DESCRIPTION OF THE TASK: Your output should be the lines from the one with "Bekanntgabe der Besetzung: Danny" through the end of the entries below, set down word for word and nothing else.
BEGIN WORKING DATA
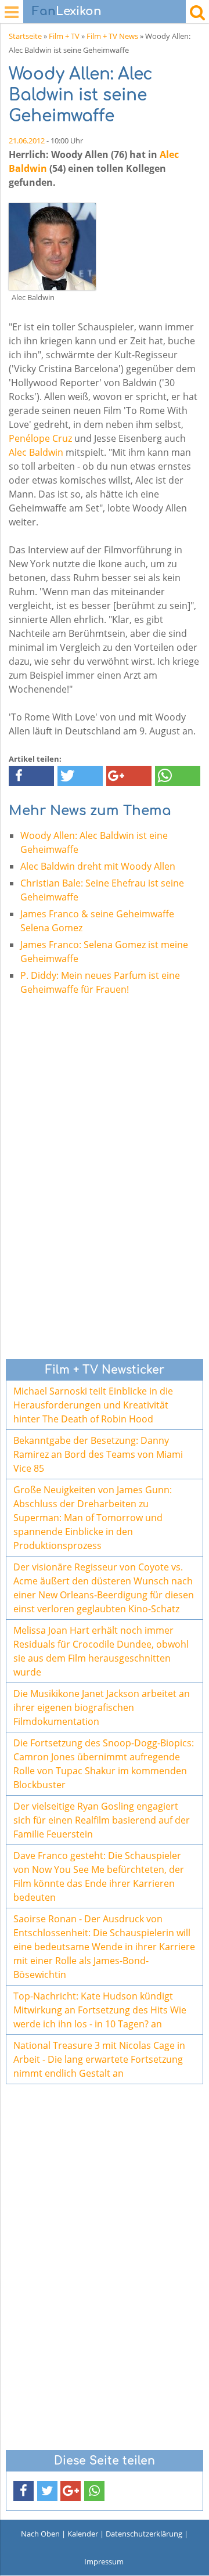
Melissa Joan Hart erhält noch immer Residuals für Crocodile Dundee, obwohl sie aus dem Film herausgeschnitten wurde (101, 1651)
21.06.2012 (27, 140)
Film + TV (64, 36)
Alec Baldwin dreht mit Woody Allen (97, 866)
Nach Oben (40, 2533)
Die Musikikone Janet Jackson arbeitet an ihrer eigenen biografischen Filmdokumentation (101, 1707)
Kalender (82, 2533)
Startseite (25, 36)
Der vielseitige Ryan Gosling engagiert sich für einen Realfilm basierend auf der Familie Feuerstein (101, 1820)
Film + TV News (112, 36)
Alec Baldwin (36, 452)
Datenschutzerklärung (144, 2533)
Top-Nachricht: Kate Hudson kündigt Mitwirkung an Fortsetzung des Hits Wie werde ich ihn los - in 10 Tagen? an (99, 2010)
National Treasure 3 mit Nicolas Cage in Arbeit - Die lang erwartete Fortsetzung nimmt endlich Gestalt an (99, 2059)
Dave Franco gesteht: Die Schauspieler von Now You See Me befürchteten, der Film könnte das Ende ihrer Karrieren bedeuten (98, 1876)
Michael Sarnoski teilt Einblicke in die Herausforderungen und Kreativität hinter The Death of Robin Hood (93, 1405)
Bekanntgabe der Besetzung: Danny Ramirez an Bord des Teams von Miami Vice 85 (98, 1454)
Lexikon (67, 11)
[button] (31, 776)
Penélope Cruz (40, 438)
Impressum (104, 2561)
END WORKING DATA
OUTPUT BELOW:
Bekanntgabe der Besetzung: Danny Ramirez an Bord des Teams von Miami Vice 85 (98, 1454)
Lexikon (67, 11)
[button] (31, 776)
Penélope Cruz (40, 438)
Impressum (104, 2561)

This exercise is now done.